Saturday Bazaar, which will be held in two blocks on 19 March at Studio ALTA, will offer a look inside the creative labs of six innovating artists. In Absolutely, Roman Zotov (RU) presents an excerpt from a story about searching for home. In This Very Moment, award-winning Slovak dancer Jaro Viňarský presents an artistic exploration about perceiving others completely free of prejudice. The afternoon session closes with a collaborative work-in-progress by Halka Třešňáková (major personality of the Czech indie scene) and Hungarian artist Lászlo Fülöp,Timothy and the Things: Plan B. During the evening block of Saturday Bazaar Polish-Romanian duo Agata Siniarska and Madalina Dan will perform an excerpt from their future work Mothers of Steel, an investigation into the phenomenology of tears that touches on themes like memory, history, death, happiness, fragility, innocence, and strength. Tereza Hradilková will present an excerpt from Swish, a future solo about work, play, and madness. The close of the evening will belong to the creative team Ufftenživot and an excerpt from their piece Loneliness and Stuff, exploring isolation and self-determination. There will be a closing discussion on the dramaturgical approaches of these productions led by Alice Koubová from the Institute of Philosophy at the Czech Academy of Sciences, who specialises in the study of performative philosophy, post-phenomenology, and the philosophy of corporeality.
 
The BAZAAR Festival will conclude with a pair of performances on Sunday, 20 March: End Dream by Romanian ensemble Unsorcery, focusing on ways in which we can actively alter reality. Pygmalion, by special festival guest Wojtek Ziemilski, is a story about communication and an exercise in extreme empathy: the relationship between a mother and her son with a speech impediment, becomes a metaphor for how society relates to those who are unable to speak for themselves.
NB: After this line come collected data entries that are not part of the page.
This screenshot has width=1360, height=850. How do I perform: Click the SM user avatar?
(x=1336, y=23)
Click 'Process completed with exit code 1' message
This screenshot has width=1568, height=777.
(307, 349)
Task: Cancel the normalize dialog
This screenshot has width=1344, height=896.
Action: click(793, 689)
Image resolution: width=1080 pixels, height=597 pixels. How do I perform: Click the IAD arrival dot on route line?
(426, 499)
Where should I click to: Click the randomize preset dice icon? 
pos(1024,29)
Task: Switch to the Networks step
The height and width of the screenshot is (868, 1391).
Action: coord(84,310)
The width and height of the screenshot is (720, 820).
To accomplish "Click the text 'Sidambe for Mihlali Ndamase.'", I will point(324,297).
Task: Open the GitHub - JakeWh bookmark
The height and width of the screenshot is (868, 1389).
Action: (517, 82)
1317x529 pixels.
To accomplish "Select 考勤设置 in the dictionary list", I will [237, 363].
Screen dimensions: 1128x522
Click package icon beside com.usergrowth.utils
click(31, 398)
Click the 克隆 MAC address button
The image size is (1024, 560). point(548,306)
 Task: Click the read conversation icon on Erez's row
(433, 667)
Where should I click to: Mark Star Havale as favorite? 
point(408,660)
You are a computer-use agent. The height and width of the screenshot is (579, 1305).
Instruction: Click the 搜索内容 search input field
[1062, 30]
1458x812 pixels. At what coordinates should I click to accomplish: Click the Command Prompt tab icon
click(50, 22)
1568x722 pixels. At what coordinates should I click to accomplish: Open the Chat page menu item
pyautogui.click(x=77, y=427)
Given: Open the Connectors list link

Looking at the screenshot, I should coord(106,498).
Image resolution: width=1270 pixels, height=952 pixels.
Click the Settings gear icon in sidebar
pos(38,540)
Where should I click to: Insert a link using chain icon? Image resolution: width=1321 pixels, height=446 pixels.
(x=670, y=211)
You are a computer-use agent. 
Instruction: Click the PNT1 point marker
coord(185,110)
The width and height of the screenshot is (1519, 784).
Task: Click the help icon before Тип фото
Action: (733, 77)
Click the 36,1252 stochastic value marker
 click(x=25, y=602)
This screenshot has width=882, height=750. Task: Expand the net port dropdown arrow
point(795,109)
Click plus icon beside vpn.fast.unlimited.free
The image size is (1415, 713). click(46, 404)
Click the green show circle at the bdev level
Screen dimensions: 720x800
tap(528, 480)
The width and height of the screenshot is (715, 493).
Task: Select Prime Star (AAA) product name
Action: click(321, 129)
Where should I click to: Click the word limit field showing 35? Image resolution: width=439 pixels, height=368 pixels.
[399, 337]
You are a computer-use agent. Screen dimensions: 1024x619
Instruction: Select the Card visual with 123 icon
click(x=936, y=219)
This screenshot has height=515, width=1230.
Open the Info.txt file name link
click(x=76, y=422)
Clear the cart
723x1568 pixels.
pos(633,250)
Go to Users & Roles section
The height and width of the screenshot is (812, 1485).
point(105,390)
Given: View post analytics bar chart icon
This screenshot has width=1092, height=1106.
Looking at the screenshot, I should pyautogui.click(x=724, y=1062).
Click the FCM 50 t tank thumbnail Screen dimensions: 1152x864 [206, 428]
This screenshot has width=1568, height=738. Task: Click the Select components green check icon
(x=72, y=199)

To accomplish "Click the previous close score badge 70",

On Sunday at 4pm there will also be a public presentation of an excerpt from On the (Non-hierarchical) Dialogue between Two Media, the workshop headed by Sonja Pregrad and Nives Sertić that will run for the duration of the festival.
 
The Bazaar Festival was created in 2015 as part of the Identity.Move! project, an international platform supporting theoretical and artistic research into identity through contemporary dance and the related performing arts. The main organiser of the festival is now Motus, producers of the Alfred ve dvoře Theatre in cooperation with many foreign cultural institutes, Tanec Praha, and Studio ALTA.